FARMINGTON — Faith Chavers is anxious to see the crowds and the large buildings of New York City.
"It's been my dream since I was a little girl to go to New York," said the Hermosa Middle School eighth-grader.
In March, Chavers' dream will come true when 45 members of the middle school's choir sing with the National Middle School Choir, directed by Rollo Dilworth, at the famed Carnegie Hall in Midtown Manhattan.
Chavers started singing in choir two years ago.
"I love singing with everybody and the sound it makes is just beautiful," she said.
The school's road to New York started two years ago during a Heritage Festival. Heritage Festivals are musical festivals for high school and middle school children. They take place in various locations across the United States.
Hermosa has been sending students to the festivals in Las Vegas, Nev., and Anaheim, Calif., for the past decade, but, recently, the school has scaled back and attends one of the festivals every other year, said Petra Lyon, Hermosa's choir teacher.
At the festivals, choirs receive scores, with 100 being a perfect score. Choirs that score 95 or above get invitations to perform at Carnegie Hall as part of the National Middle School Choir.
Lyon said Hermosa has been invited to perform at Carnegie Hall three times but has never gone. However, this year various factors lined up, enabling the choir to take the trip.
One of those factors is that this year, the event falls during the school's spring break, so students will only miss one day of school.
Students will load onto a school bus March 26 and drive to the Denver International Airport, where they will catch a flight to New York. A handful of the students have never flown on a plane before.
Lyon said one difference between singing at Carnegie and going to the festival is "it's not about what kind of singer you are. It's how hard you work."
She said she wanted to see how many of her kids were willing to work hard enough to reach Carnegie Hall.
"It's sort of exceeded my wildest expectations," Lyon said.
Part of this hard work is raising around $2,000 each. The children have until Nov. 15 to raise $1,000, which is half of the total amount, Lyon said.
Daelyn Tracy, who is in eighth grade, said the fundraising has been going well. She's managed to raise $400 for the trip between selling the popular Butter Braid frozen pastries and getting business sponsors.
"They really like what we sell," Tracy said.
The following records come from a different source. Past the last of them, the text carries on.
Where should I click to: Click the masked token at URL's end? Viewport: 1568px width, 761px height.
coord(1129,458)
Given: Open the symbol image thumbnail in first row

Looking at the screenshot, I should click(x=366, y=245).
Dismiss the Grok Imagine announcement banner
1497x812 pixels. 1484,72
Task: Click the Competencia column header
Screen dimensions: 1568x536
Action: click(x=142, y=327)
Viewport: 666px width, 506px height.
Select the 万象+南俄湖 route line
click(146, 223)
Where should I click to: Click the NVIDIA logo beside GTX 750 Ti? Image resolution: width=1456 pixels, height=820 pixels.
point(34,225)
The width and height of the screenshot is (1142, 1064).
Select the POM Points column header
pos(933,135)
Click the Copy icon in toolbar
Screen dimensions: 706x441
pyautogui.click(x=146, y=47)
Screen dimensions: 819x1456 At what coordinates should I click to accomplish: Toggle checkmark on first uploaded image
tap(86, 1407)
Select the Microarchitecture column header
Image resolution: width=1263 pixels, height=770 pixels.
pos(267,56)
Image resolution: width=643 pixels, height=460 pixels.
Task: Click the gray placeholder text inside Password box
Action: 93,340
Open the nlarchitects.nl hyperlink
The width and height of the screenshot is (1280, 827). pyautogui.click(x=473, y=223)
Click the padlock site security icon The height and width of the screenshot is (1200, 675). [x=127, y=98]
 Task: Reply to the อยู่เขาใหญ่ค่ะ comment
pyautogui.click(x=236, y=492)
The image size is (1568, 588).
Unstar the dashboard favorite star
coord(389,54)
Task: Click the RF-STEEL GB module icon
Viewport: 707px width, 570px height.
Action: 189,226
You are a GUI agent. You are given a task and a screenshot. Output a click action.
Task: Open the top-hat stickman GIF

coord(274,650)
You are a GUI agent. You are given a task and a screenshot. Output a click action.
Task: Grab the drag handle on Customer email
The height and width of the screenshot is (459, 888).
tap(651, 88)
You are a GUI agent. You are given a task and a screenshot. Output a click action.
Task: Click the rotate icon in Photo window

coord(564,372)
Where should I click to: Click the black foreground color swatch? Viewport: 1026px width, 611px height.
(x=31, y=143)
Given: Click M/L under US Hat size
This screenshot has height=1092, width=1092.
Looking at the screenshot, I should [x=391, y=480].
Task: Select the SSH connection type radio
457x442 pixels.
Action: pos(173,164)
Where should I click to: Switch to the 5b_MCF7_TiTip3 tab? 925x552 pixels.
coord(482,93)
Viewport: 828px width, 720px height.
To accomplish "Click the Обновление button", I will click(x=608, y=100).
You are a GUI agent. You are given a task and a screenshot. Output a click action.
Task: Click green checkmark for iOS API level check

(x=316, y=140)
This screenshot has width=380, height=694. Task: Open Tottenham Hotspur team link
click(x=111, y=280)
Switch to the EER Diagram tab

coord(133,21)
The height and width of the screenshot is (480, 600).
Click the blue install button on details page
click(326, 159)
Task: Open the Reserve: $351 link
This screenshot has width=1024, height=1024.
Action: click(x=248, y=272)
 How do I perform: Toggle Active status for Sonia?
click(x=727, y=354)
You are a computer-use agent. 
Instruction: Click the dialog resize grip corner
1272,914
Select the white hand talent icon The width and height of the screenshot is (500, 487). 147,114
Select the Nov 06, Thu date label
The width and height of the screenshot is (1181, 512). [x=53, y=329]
Fundraising has also taught students valuable life skills.
"You have to learn how to manage your money and to sell to people wisely," said Quinn Holman, an eighth-grade choir student.
There are various ways people can help students raise $2,000. Businesses can either sponsor a child or the choir. Choir sponsors who donate more than $250 will get their names displayed on travel T-shirts that the students will wear during the trip.
Also planned are individual fundraisers, including an upcoming cookie dough sale.
In addition to singing, Lyon said the trip will provide students with cultural and historical lessons as they visit sights like Chinatown, Ellis Island and the National September 11 Memorial & Museum.
For eighth-grader Cecilia Dean, the concert in New York is like returning to her childhood home. Dean moved to Farmington from Maine when she was in third grade, but spent a lot of time in the New York area before that. However, she has never seen Carnegie Hall or many of the other tourist attractions on the itinerary.
"We kind of just bypassed the tourist stuff," she said.
Dean said she is excited for the trip.
"It's Carnegie, for Pete's sake," she said.